The rivalry means everything, but for Kentucky, it’s just business.
It’s rivalry day in the Commonwealth, and that means one thing: Kentucky and Louisville are about to square off again. For Louisville fans,
this feels like their moment. They’re at home, they opened as the favorite, and they’re desperate to prove something that’s been slipping further away every year.
But let’s be honest. When you’ve only beaten Kentucky three times in the last 18 tries, “this is our year” starts to sound a little like wishful thinking.
A rivalry that’s losing its balance
The Kentucky and Louisville rivalry is still one of the most emotional in college basketball, but the numbers don’t lie. The Wildcats have taken 15 of the last 18 meetings and 40 of 57 overall. Louisville’s last three wins came under very specific circumstances: A vacated championship season, a pandemic year, and a roster with one of their best players of all time in Donovan Mitchell.
Meanwhile, the Duke and Carolina rivalry stays neck and neck every season. Their series is separated by just a few games. In Kentucky’s case, the rivalry has started to feel more like a yearly reminder of who runs the state. It’s getting harder to call it a feud when one side keeps winning the argument.
Louisville’s lost decade
Since that 2013 banner that isn’t actually hanging anymore, Louisville basketball has been through just about every kind of disaster imaginable. Vacated titles. NCAA sanctions. The escort scandal. The pay-for-play saga. Coaches fired, reputations ruined, and a fan base left hanging onto memories that technically don’t exist anymore.
They brought one of their own home, a former Kentucky assistant, to fix things, and he won 12 games in two years. The fan base hit rock bottom.
Now, Pat Kelsey is the new face of hope. And to his credit, he’s brought fire, personality, and energy to a program that badly needed all three.
Tonight is his chance to prove that energy means something. Louisville is at home. The Cards are healthy. The crowd will be loud. And Kentucky is walking in a little banged up, while Jayden Quaintance, who may wind up being the Cats’ best player, is likely out for another month at the very least.
The setup tonight
Mark Pope’s Wildcats come in short-handed, missing a projected top-10 NBA Draft pick in Quaintance and managing minutes for a recovering Trent Noah, one of the team’s best shooters and returning leaders. Others like Otega Oweh, Denzel Aberdeen, and Jaland Lowe have been banged this fall and could still be working off some rust.
Still, Pope has already done more in one year than some programs manage in five. He’s stacked up eight times as many ranked wins as Kelsey had in his first season, went two rounds deeper in the tournament, and already beat Louisville.
So the Cards enter this one as the favorite. They have home court, a fresh start, and what feels like the perfect opportunity.
If not now, when?
The truth of it
For Louisville, this game is everything. It’s their Super Bowl, their measuring stick, and their best chance to prove that the rebuild is real. For Kentucky, it’s just another stop on the schedule with bragging rights attached.
If the Cats pull this off on the road, it will say plenty about how dangerous Pope’s team could be.
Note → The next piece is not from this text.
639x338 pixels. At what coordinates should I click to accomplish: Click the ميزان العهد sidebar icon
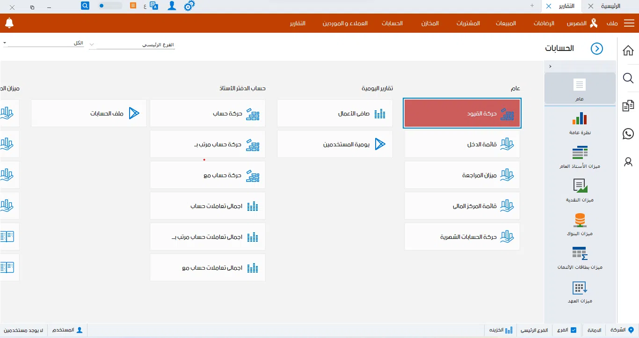click(580, 289)
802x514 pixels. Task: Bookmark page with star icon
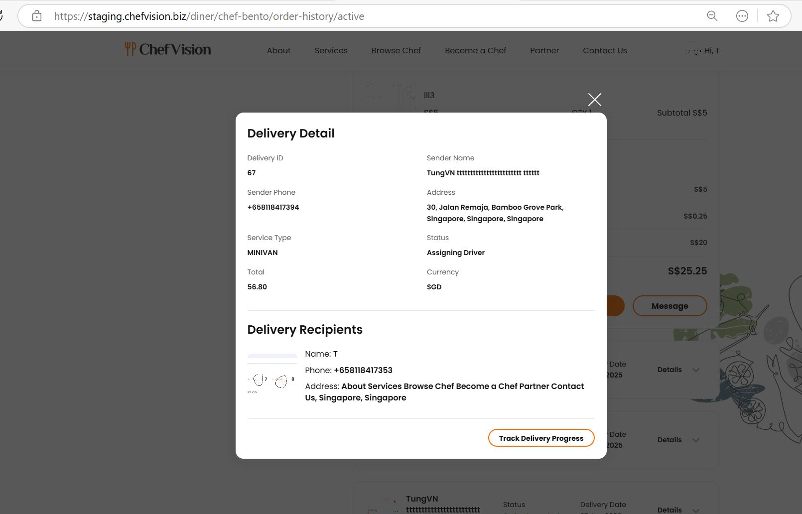pos(773,16)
If Louisville wins, it will feel like a program finally taking a breath after a decade underwater. But if they don’t, then the same question will hang in the air like it has for years.
If you can’t beat Kentucky now, when can you?
Of course, as long as Pat Kelsey remains at Louisville for the foreseeable future, he’ll get a win, if not tonight, then eventually. But will he do it enough to make this a true rivalry, or will it feel more like when Kentucky football could never beat Florida?